Home Depot said Tuesday it will not raise prices in response to higher tariffs. The home improvement giant reaffirmed its full-year sales forecast and emphasized its ability to absorb cost pressures.
The decision sets Home Depot apart from competitors like Walmart, which recently announced plans to increase prices to offset new tariff costs. Home Depot pointed to its scale, supplier relationships, and long-term supply chain diversification as key factors enabling stable pricing.
More than half of Home Depot’s merchandise is sourced domestically, and no single country outside the U.S. will account for more than 10% of its imports by next year, the company said. That diversification, particularly a reduction in goods sourced from China, has helped insulate Home Depot from volatility in global trade policy.
The pricing strategy arrives as the company navigates a challenging home improvement landscape. Despite a modest 2.8% year-over-year revenue increase to \$39.86 billion in the fiscal first quarter, comparable sales dipped 0.3% overall, while U.S. comparable sales edged up just 0.2%.

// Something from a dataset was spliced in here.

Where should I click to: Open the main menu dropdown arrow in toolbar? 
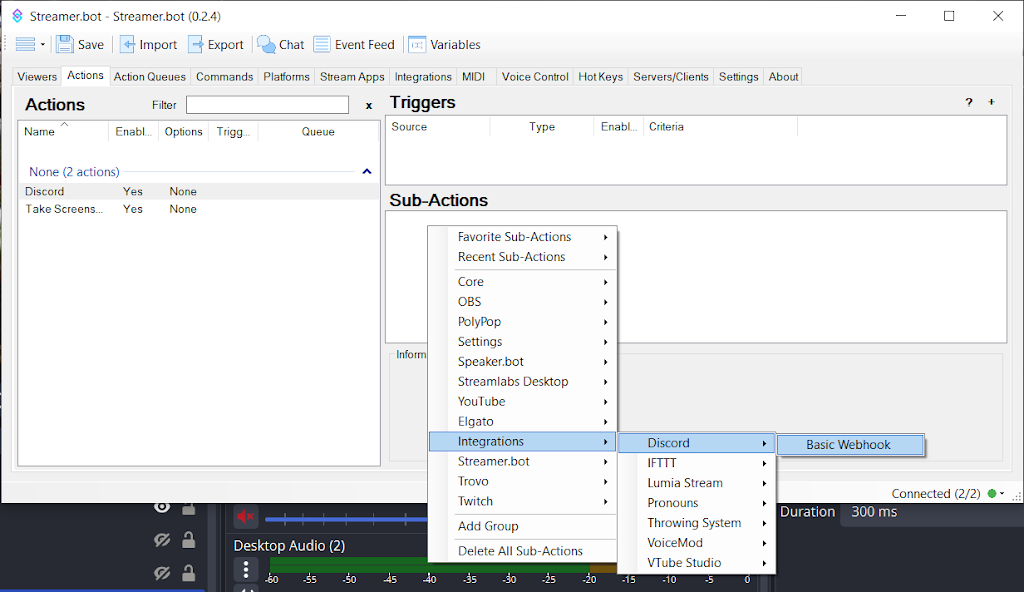43,45

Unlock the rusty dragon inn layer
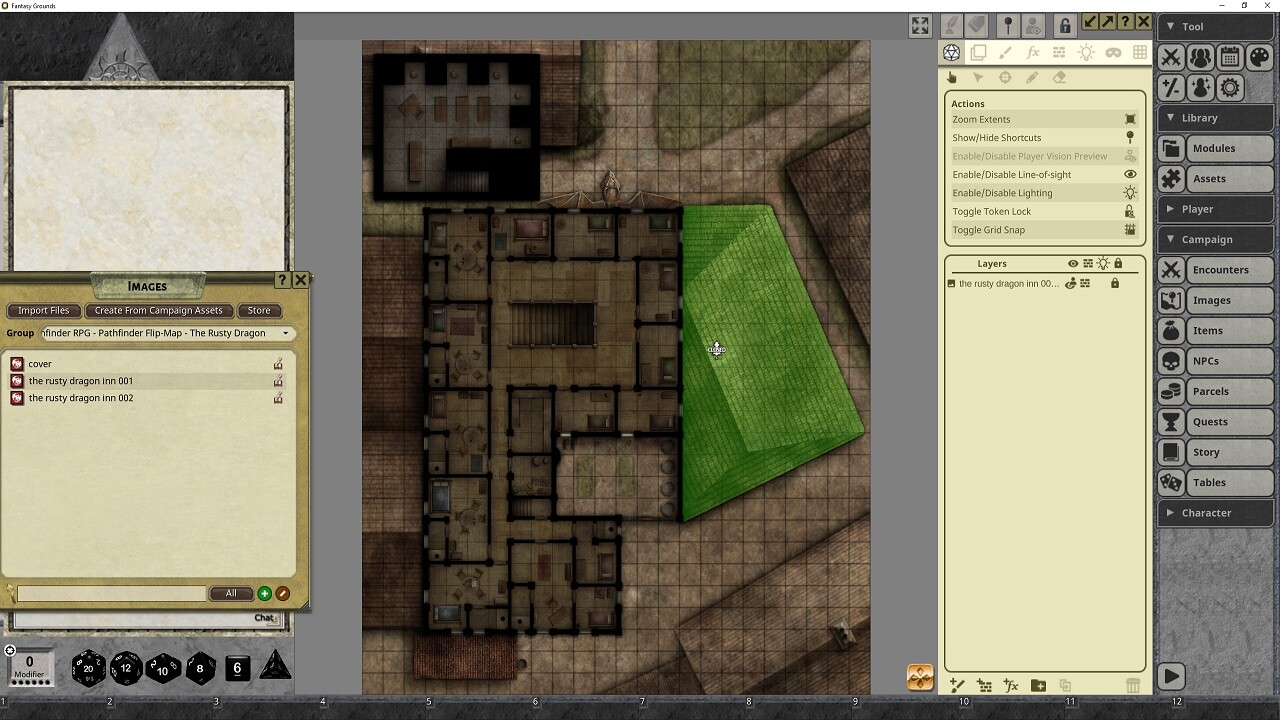(x=1116, y=283)

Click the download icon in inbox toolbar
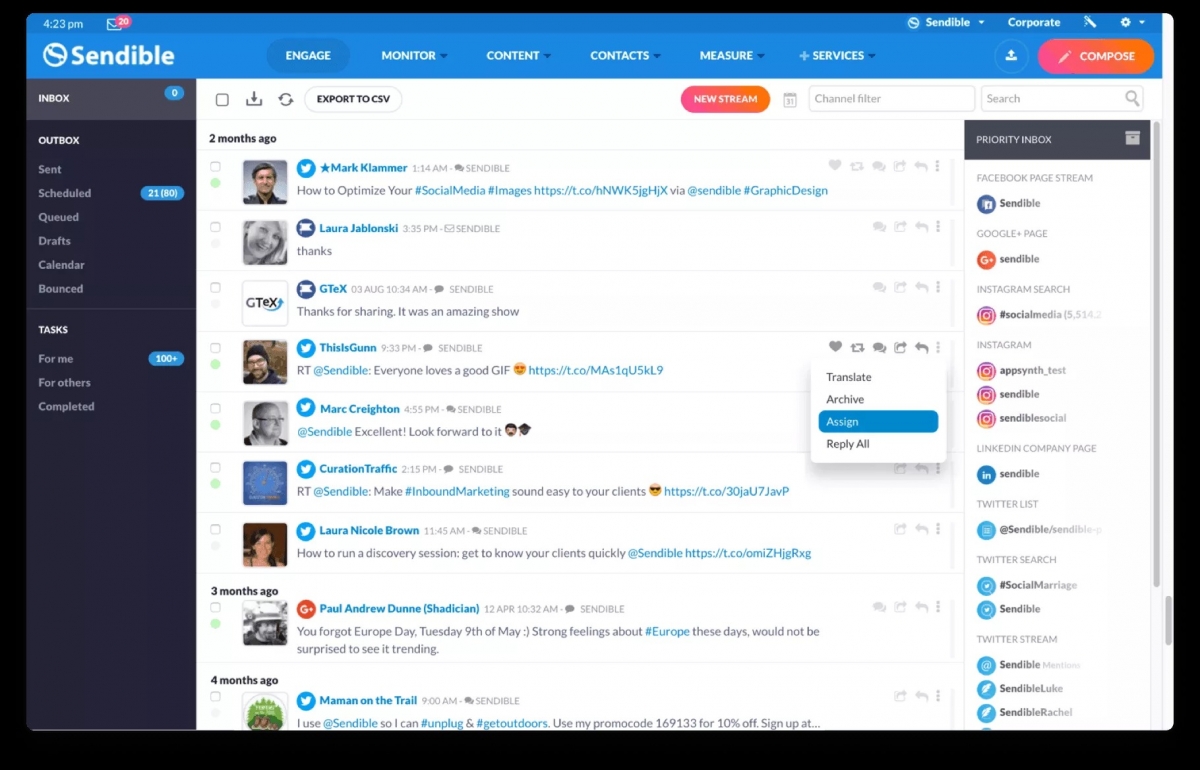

Home Depot’s decision to hold prices steady comes amid muted demand for large-scale renovation projects due to high interest and mortgage rates. Customers have instead focused on smaller, seasonal updates such as yardwork and home maintenance.
The company’s acquisition of SRS Distribution contributed significantly to growth, accounting for \$2.6 billion in additional revenue. Transactions were up 2.1% compared to last year, though average spending per visit remained flat.